X chromosome domain architecture regulates Caenorhabditis elegans lifespan but not dosage compensation [Hi-C]

Mechanisms establishing higher-order chromosome structures and their roles in gene regulation are elusive. We analyzed chromosome architecture during nematode X-chromosome dosage compensation, which represses transcription via a dosage-compensation condensin complex (DCC) that binds hermaphrodite Xs and establishes megabase-size topologically associating domains (TADs). We show that DCC binding at high-occupancy sites (rex sites) defines eight TAD boundary locations. Single rex deletions disrupted boundaries, and single insertions created new boundaries, demonstrating one rex site is necessary and sufficient for DCC-dependent boundary formation.

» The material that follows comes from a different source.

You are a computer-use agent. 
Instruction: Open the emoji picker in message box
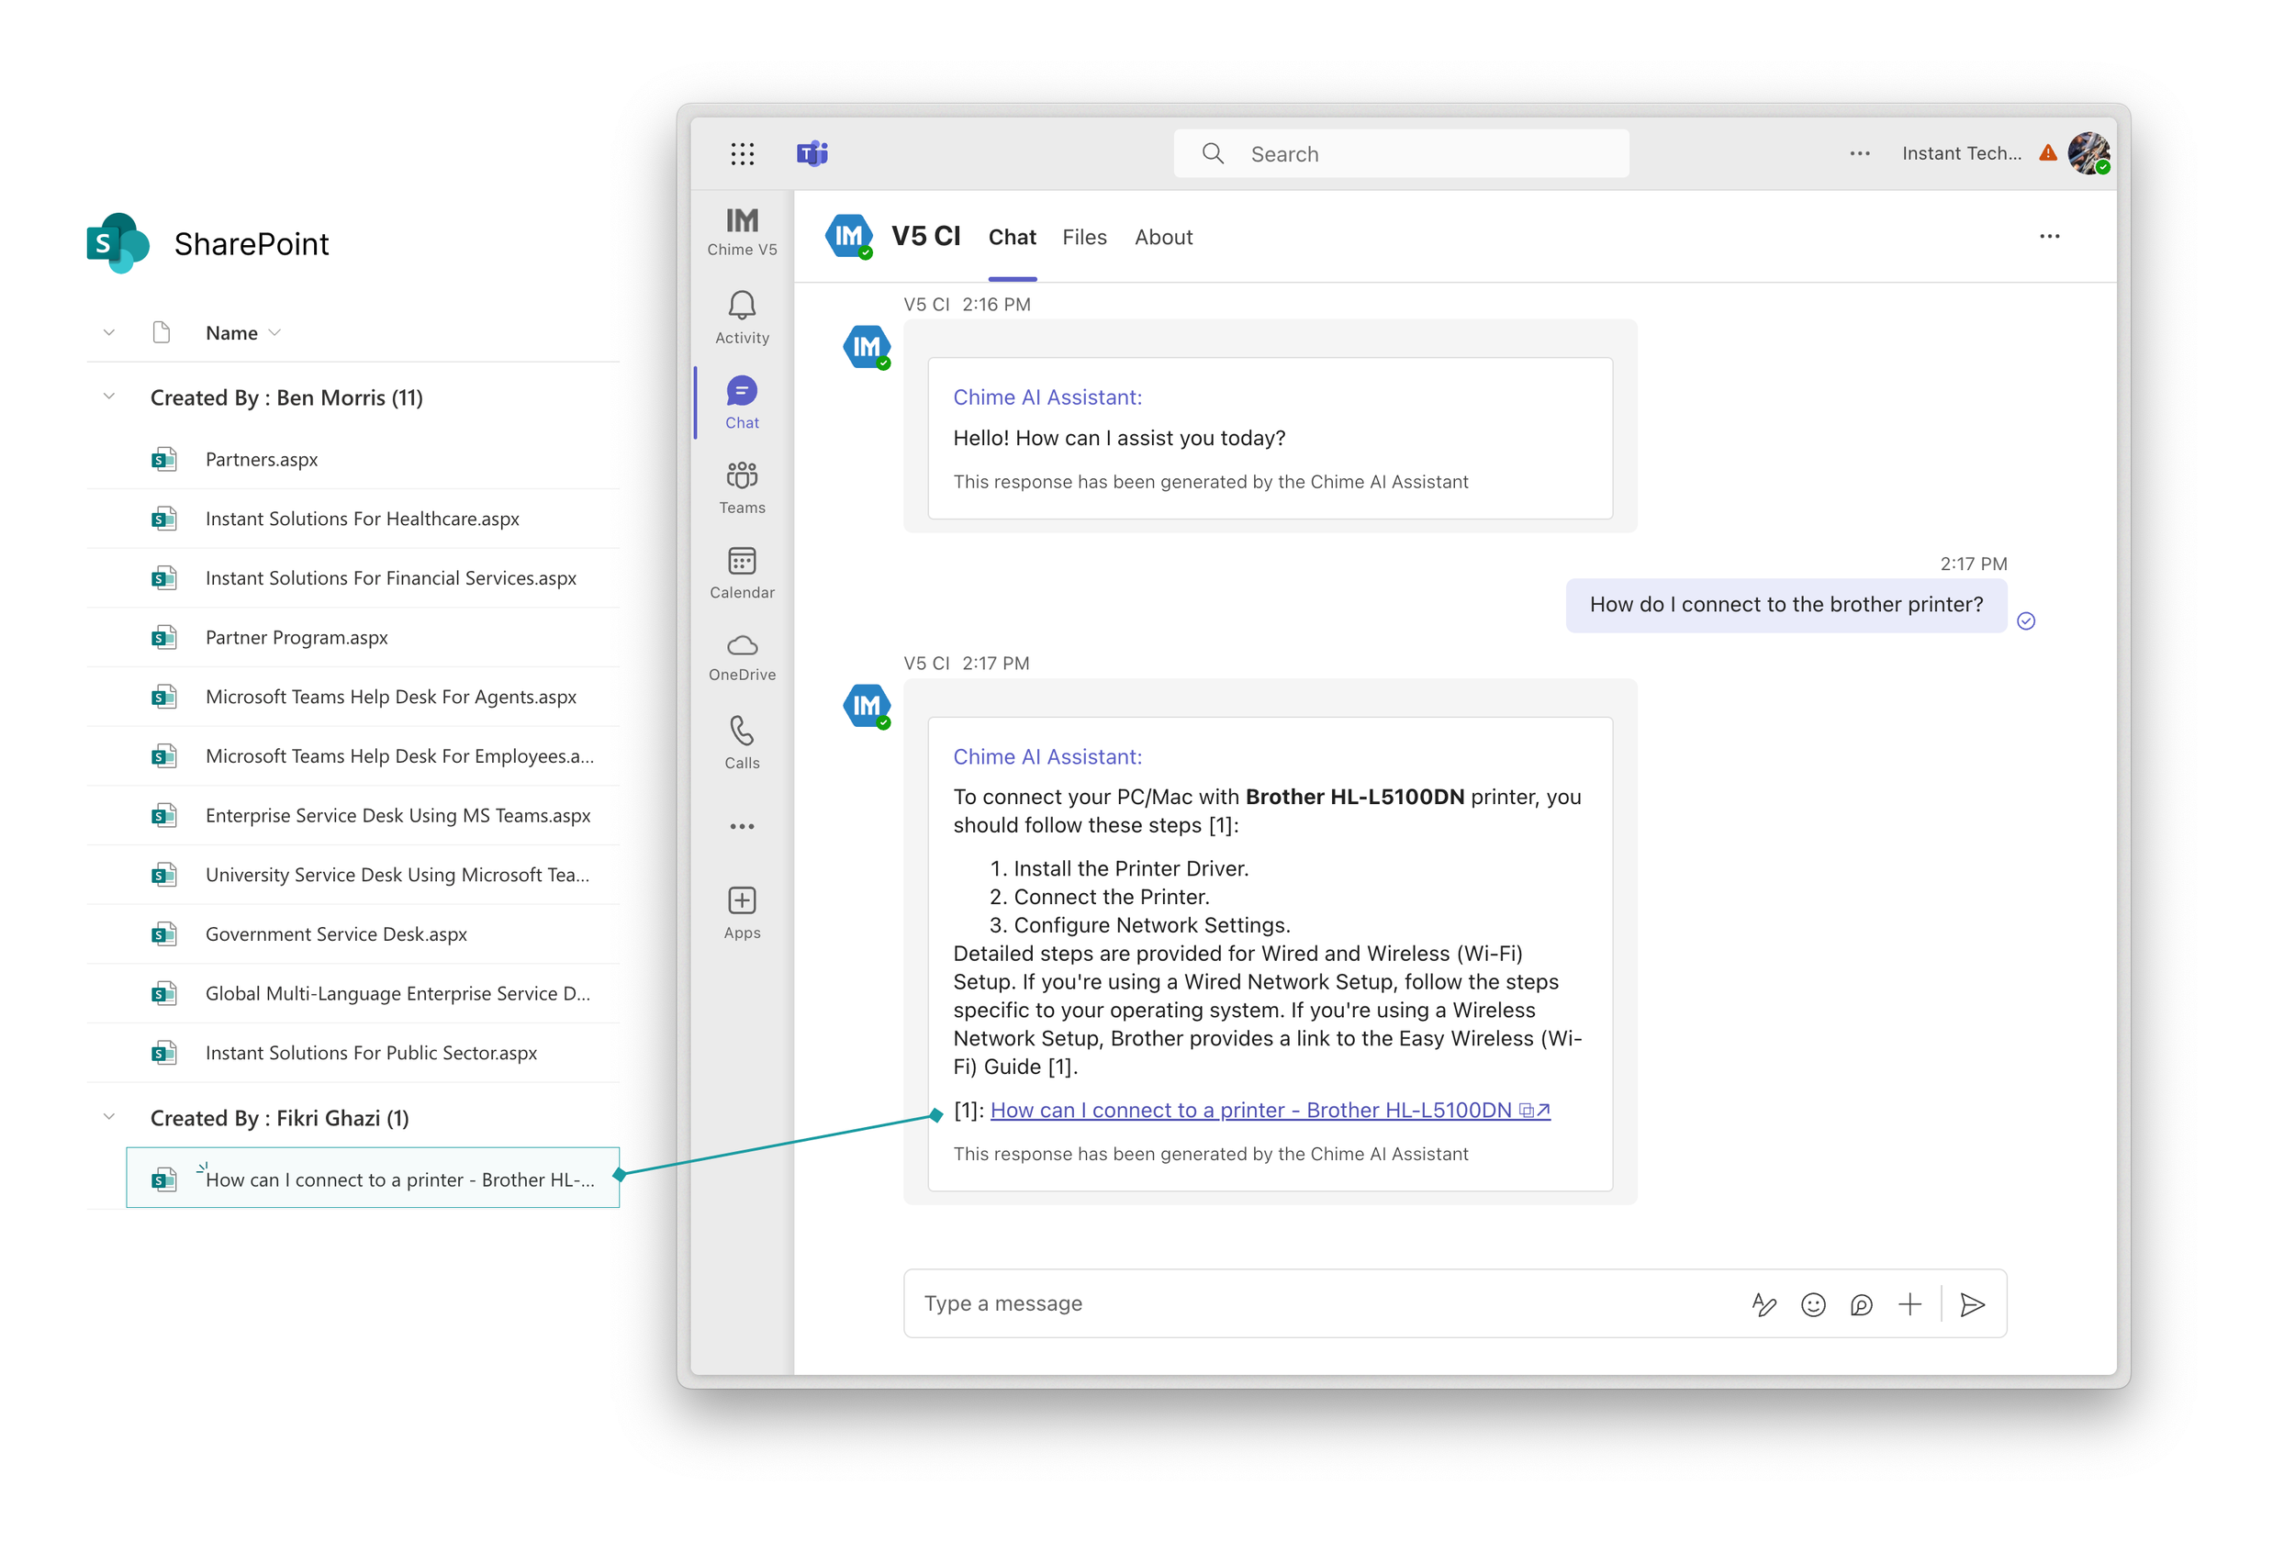coord(1812,1304)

Deleting eight rex sites (8rexΔ) recapitulated TAD structure of DCC mutants, permitting analysis when chromosome-wide domain architecture was disrupted but most DCC binding remained. 8rexΔ animals exhibited no changes in X expression and lacked dosage-compensation mutant phenotypes. Hence, TAD boundaries are neither the cause nor consequence of gene repression during dosage compensation. Abrogating TAD structure did, however, reduce thermotolerance, accelerate aging, and shorten lifespan, implicating chromosome architecture in regulating stress responses and aging. We performed in situ Hi-C on nuclei isolated from mixed stage embryos and processed data as in (Brejc et al., 2017). We performed Hi-C for two biological replicates of wild type, TY5815 rex-47Δ, TY5824 6rexΔ, TY5827 8rexΔ, and TY0810 DCC mutant and a single replicate for TY5818 3rexΔ, TY5868 8rexΔ plus rex-32, TY5872 8rexΔ plus rex-32 & rex-8, TY5854 rex-32 insert, TY5859 3rexΔ plus rex-47 on I, TY5860 3rexΔ plus rex-47 & rex-8 on I, and TY5867 3rexΔ plus rex-14, rex-47 & rex-8 on I.